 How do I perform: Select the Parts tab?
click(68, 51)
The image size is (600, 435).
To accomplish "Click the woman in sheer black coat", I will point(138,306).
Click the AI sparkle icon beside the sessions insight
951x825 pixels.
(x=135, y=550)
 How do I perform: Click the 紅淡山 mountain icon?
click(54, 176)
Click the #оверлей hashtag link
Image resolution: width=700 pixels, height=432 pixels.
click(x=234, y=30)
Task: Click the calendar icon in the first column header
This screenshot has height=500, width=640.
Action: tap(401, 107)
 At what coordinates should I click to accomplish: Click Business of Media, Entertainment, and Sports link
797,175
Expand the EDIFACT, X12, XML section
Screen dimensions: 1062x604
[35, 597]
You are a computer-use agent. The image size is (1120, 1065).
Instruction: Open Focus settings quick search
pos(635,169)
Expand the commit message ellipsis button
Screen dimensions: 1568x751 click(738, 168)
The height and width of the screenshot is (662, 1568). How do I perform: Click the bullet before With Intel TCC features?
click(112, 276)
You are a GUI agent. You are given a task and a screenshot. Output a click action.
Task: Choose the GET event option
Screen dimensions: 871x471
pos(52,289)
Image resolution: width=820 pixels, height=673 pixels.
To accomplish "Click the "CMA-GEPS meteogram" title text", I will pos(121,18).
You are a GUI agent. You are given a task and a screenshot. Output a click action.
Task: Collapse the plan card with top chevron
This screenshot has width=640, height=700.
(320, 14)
◆ ◆ ◆ ◆ ◆
Your assignment
Determine the number of lines in the entries that contain "size", then write that number alone.

Solution to the exercise
2